Maloney filed his pre-candidacy papers early Monday morning at the Secretary of State's Office in Charleston.

Maloney is a business man from Morgantown, W.Va.

The special election was called after a lengthy process when West Virginia’s longest serving senator, Robert C. Byrd, died June 28, 2010.

At that time, Joe Manchin was West Virginia’s Governor. Last November, Manchin was elected and sworn in to the United States Senate to fill Byrd's seat.

Tomblin was serving as state senate president when Manchin moved to Washington D.C., which meant he was named acting governor of the state.

A special election was held in October, and Tomblin beat Maloney by 7,000 votes.

Governor Tomblin has already filed to run for re-election next year. According to the Secretary of State's website, more than a dozen candidates have also filed pre-candidacy papers to run for governor.

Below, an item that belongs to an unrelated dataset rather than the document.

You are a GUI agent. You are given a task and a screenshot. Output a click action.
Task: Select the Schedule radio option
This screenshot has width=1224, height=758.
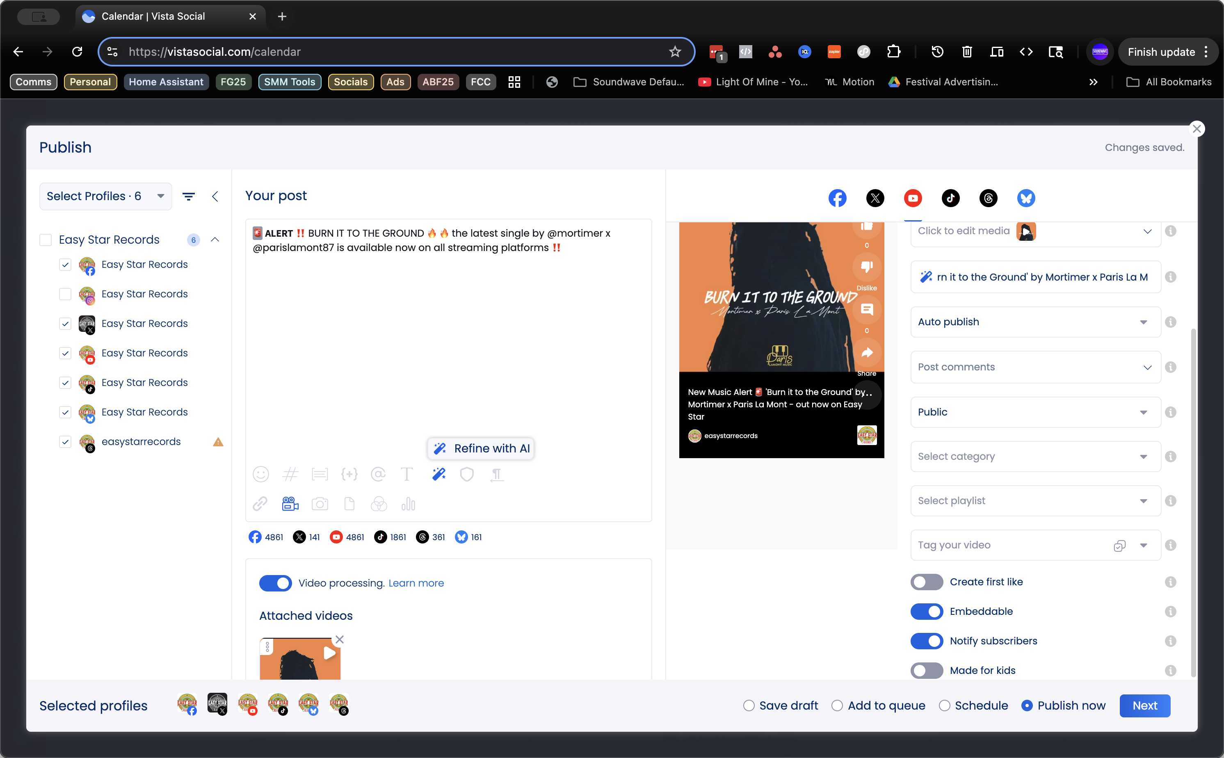(x=944, y=706)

The official filing period begins in January.

Statement from Republican Bill Maloney
“I filed paperwork with the Secretary of State's office today, forming an exploratory committee for the 2012 gubernatorial election. During the last few weeks, I have spoken to many West Virginians who remain concerned about our state’s future. They have encouraged me to run for governor in 2012. I am grateful for their continued support. In the coming weeks, I will make an announcement regarding my future plans.”,/i>

Statement from WV Democratic Party Chair on Bill Maloney’s Pre-candidacy Filing Today

“West Virginia voters rejected Bill Maloney two months ago despite his spending millions of the dollars he made letting our jobs go to Pennsylvania. Maloney wasn't able to hide his risky ideas from the voters and he will once again learn next year that West Virginia is not for sale.

Voters appreciate Earl Ray Tomblin's track record of responsibly lowering taxes and fostering an environment where businesses want to create jobs.”